Vultures in the Villages. But the week's worst horror was still to come--from Algeria itself. Eighty miles southeast of Algiers, a patrol-plane pilot noticed huts burning in Kouir Mechta, a quiet, untroublesome stone-and-mud village where the French had always had a cordial welcome. The French dispatched a patrol from the nearest outpost 15 miles away. They found half a dozen dead men surrounded by hysterically screaming women, tearing their cheeks with their fingernails until the blood came. At dawn, said the women, 100 uniformed fellaghas had surrounded the village. They had seized the local policeman, cut off his hands, gouged out his eyes, then killed him and his five children. Then they rounded up every male over 15 and herded them off down the rocky ravine toward Kasba Mechta.
At Kasba Mechta, reported TIME Correspondent Edward Behr, who flew in by helicopter, vultures wheeled overhead, and the wail of women filled the air. Bodies sprawled in every hut. In the mosque lay 87 grotesquely tumbled bodies; the ground was black with blood and brains. In all, the French counted 302 corpses.
Only 15 men had survived by playing dead. They told a harrowing story. The fellaghas had brought in the men from other nearby villages, trussed them up and flung them into the shacks. At nightfall, they began a systematic slaughter. The men were forced out of the huts one by one and shot as they emerged. When this proved too slow, the rebels simply sprayed bullets into the dark interiors. Other fellaghas fell on the survivors with knives and axes, butchering them in a frenzy of blood.

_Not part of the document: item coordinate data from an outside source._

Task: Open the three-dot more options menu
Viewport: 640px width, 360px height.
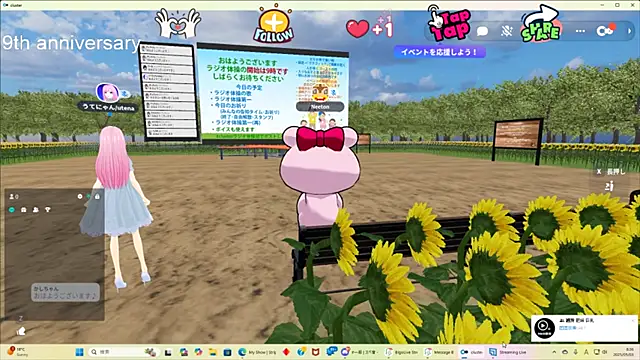Action: tap(580, 31)
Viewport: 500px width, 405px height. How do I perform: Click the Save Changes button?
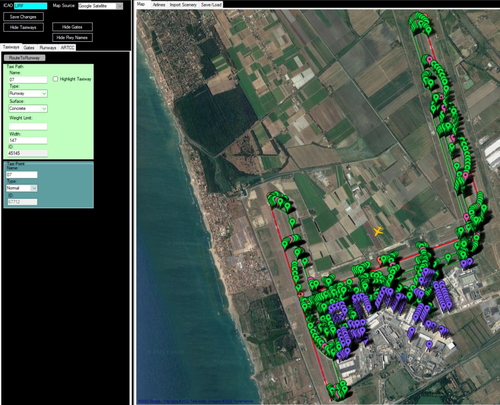click(x=23, y=17)
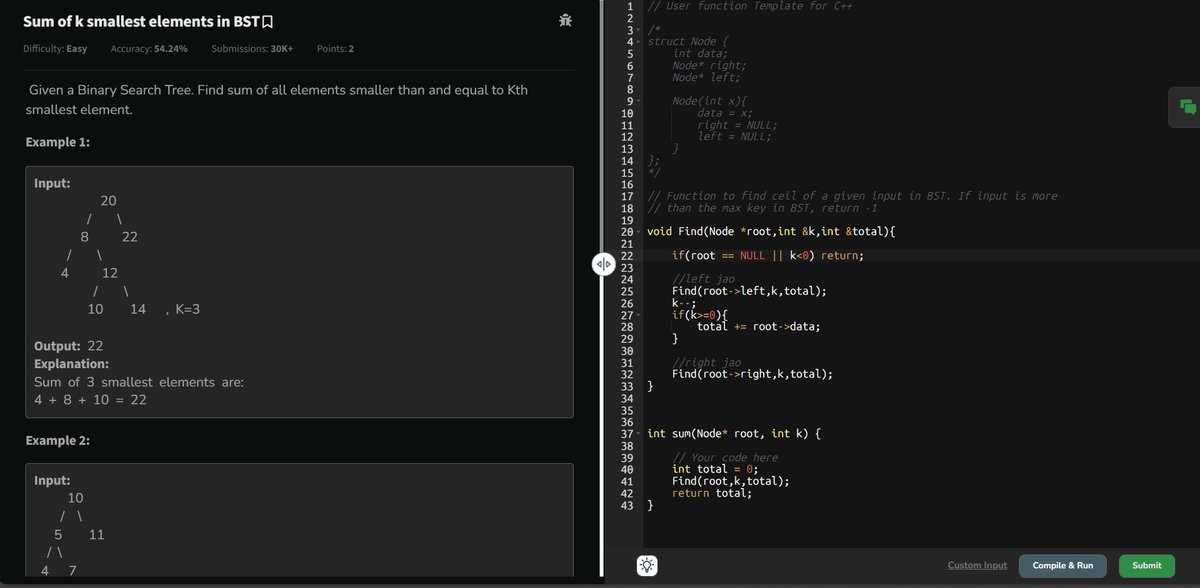
Task: Open the hint lightbulb below the editor
Action: point(647,565)
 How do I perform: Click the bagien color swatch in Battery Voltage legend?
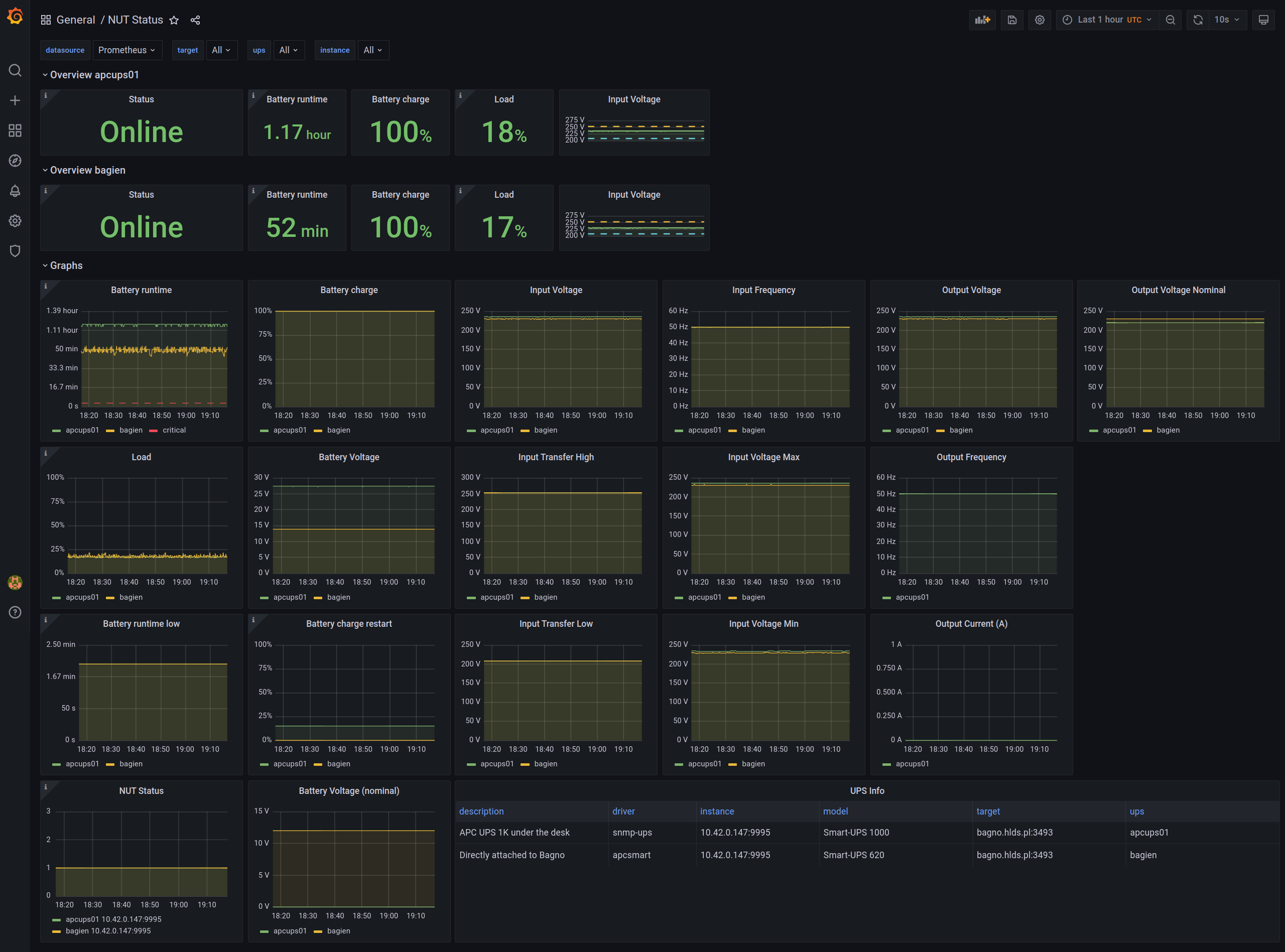tap(318, 598)
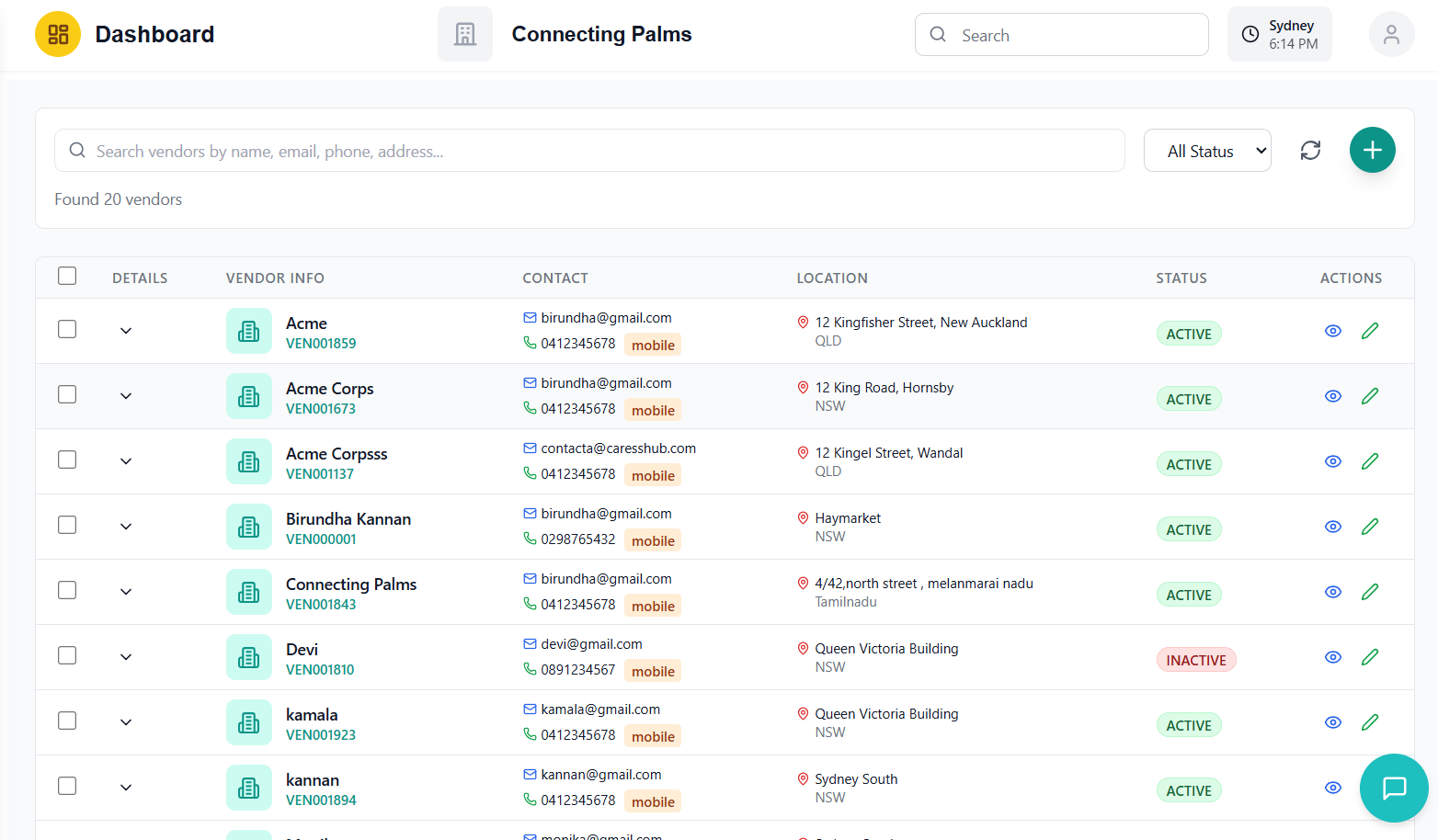Click the email birundha@gmail.com for Acme

point(606,317)
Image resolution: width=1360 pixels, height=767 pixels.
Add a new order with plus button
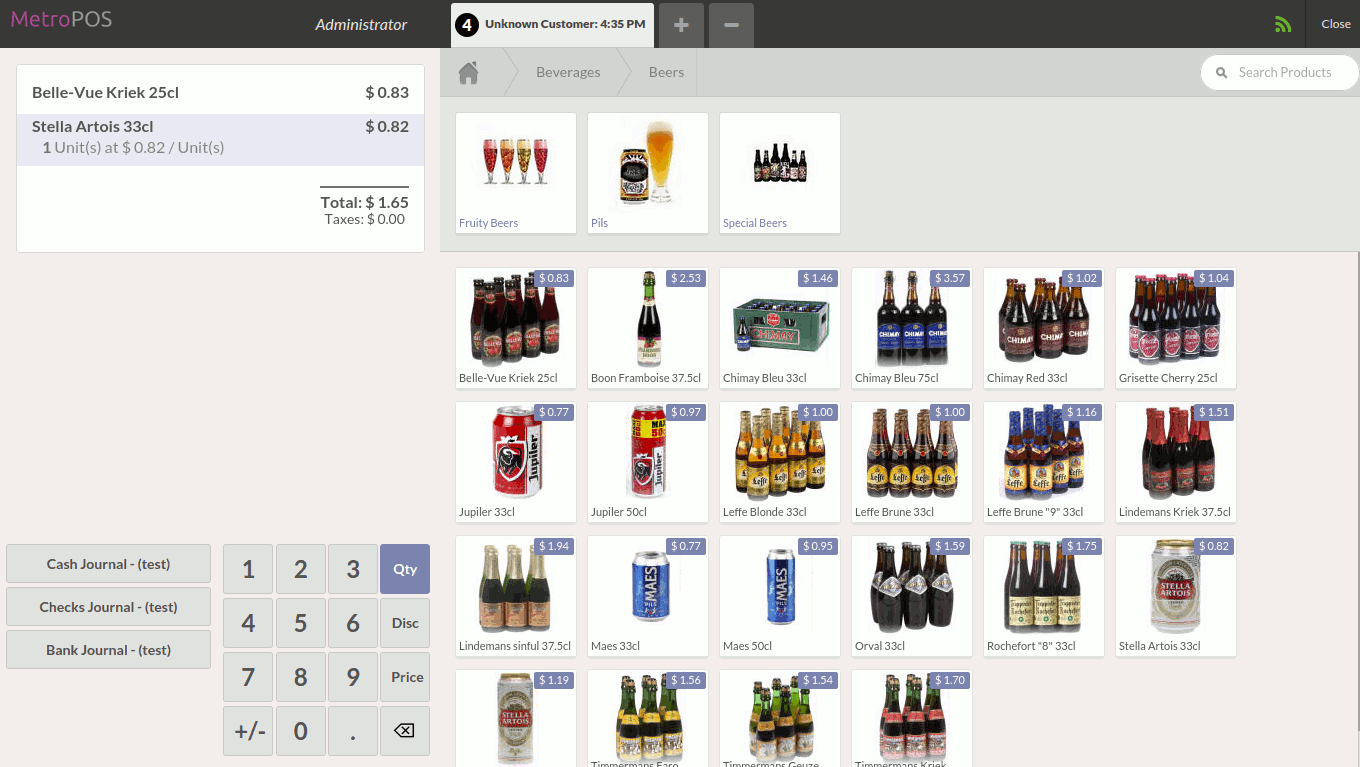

Lesson Repeated. The French blamed the massacre on the feuding between the rival FLN and MNA, and claimed that the killings demonstrated what "general terror" would result if they withdrew. In angry reprisal, the French flung out a dragnet of troops, killed 169 rebels in 48 hours. But the FLN had made its bloody point: after Kasba Mechta, any village in Algeria will think twice before welcoming French patrols or refusing to contribute support and money to the FLN rebels. To make the lesson doubly plain, the FLN deliberately repeated the lesson with the men of two tiny communities near Oran, tortured and killed 36, wounded 28.
France's President Rene Coty, a schoolmaster's son from Normandy, is often seen but seldom heard. Unannounced and unexpected, Coty took to the radio in an unprecedented midnight broadcast from Paris. His voice shook with emotion as he said: "There is no Frenchman in all the world, there is not a man with a heart who was not overcome with pity and horror in learning of the massive atrocities. These abominations are not only the act of a few bandits. The killers continue to execute the orders of their chiefs, of the same chiefs who, only yesterday, via the antennas of a foreign radio, claimed the glory and honor of having treacherously caused the assassination in Paris of another Moslem, guilty of loving France. I ask all civilized peoples if the time has not come for them to refuse to listen to the agitators and the agents of this horrible terrorism that tramples all the laws of God and man."
It was an agonized cry in the long racking night of France's ordeal in Algeria--an ordeal France seems unable either to endure or to end.